Niedersachsens Schulministerin Heiligenstadt will keine Zensorin sein – und winkt Kritik über sich selbst durch. Ihre SPD aber wittert eine Kampagne der Opposition.

Diskussionsfreudig: Niedersachsens Schulministerin Frauke Heiligenstadt (SPD) Bild: dpa

HANNOVER taz | Wenig nett war der Empfang, den knapp 1.000 SchülerInnen des Gymnasiums Brake Niedersachsens Schulministerin Frauke Heiligenstadt (SPD) Mitte vergangener Woche bereiteten: „Heiligenstadt – wir haben es satt“ skandierten sie – und protestierten so gegen angeblich überarbeitete Lehrer und ausfallende Klassenfahrten, berichtete die lokale Nordwest-Zeitung.

Wenig geschickt war aber auch die Reaktion der Landesschulbehörde. Heiligenstadts Beamte luden nicht nur den Rektor zum Dienstgespräch: Sie verboten gleich auch die Wiedergabe des Zeitungsartikels im Internetauftritt des Gymnasiums in der Wesermarsch nördlich von Bremen – und bescherten ihrer Ministerin eine heftige Zensurdebatte.

In Brake fühlte sich der 17-jährige Schülersprecher Johannis Wilbertz an „einen totalitären Staat“ erinnert. Heiligenstadt sei eine „Maulkorbministerin“, schimpfte CDU-Fraktionschef Björn Thümler im Landtag in Hannover. „Sollen die Schüler in Zukunft eingesperrt werden, wenn die Ministerin in der Nähe ist?“, fragte der Bildungsexperte der FDP, Björn Försterling.

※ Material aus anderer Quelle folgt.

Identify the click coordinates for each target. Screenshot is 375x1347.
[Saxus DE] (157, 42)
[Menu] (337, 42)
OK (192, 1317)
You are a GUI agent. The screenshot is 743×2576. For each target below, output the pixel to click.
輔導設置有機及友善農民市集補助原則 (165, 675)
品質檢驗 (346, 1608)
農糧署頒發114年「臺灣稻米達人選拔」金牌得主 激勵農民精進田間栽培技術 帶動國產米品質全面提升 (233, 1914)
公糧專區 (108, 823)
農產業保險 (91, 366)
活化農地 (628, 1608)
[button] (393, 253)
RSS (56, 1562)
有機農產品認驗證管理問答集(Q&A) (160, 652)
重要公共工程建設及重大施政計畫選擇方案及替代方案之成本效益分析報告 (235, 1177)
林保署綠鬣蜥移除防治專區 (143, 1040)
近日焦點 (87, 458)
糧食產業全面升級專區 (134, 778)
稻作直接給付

Heiligenstadt selbst musste prompt zurückrudern. Das Zeitungsverbot auf der Schulhomepage machte sie schon am Montag rückgängig. Sie „nehme die Meinung der Schülerinnen und Schüler sehr ernst“ und habe sich „nie vor unbequemen Diskussionen gescheut“, verkündete die Sozialdemokratin. Das angesetzte Dienstgespräch mit der Schulleitung aber sei richtig – schließlich hätten 800 bis 1.000 GymnasiastInnen während der Schulzeit unbeaufsichtigt gegen sie demonstrieren können. Ob sich Schulleiter Klaus Dannemann heute tatsächlich vor gleich fünf Dezernenten der Schulbehörde rechtfertigen muss, blieb bei der gestrigen Landtagsdebatte offen.

Druckmittel Klassenfahrt

Gegen eine zu hohe Arbeitsbelastung wehren sich Gymnasiallehrer in Niedersachsen schon seit fast einem Jahr: mit einem Boykott der Klassenfahrten. Die sind wie Theaterbesuche freiwillig; die PädagogInnen können dazu nicht verpflichtet werden.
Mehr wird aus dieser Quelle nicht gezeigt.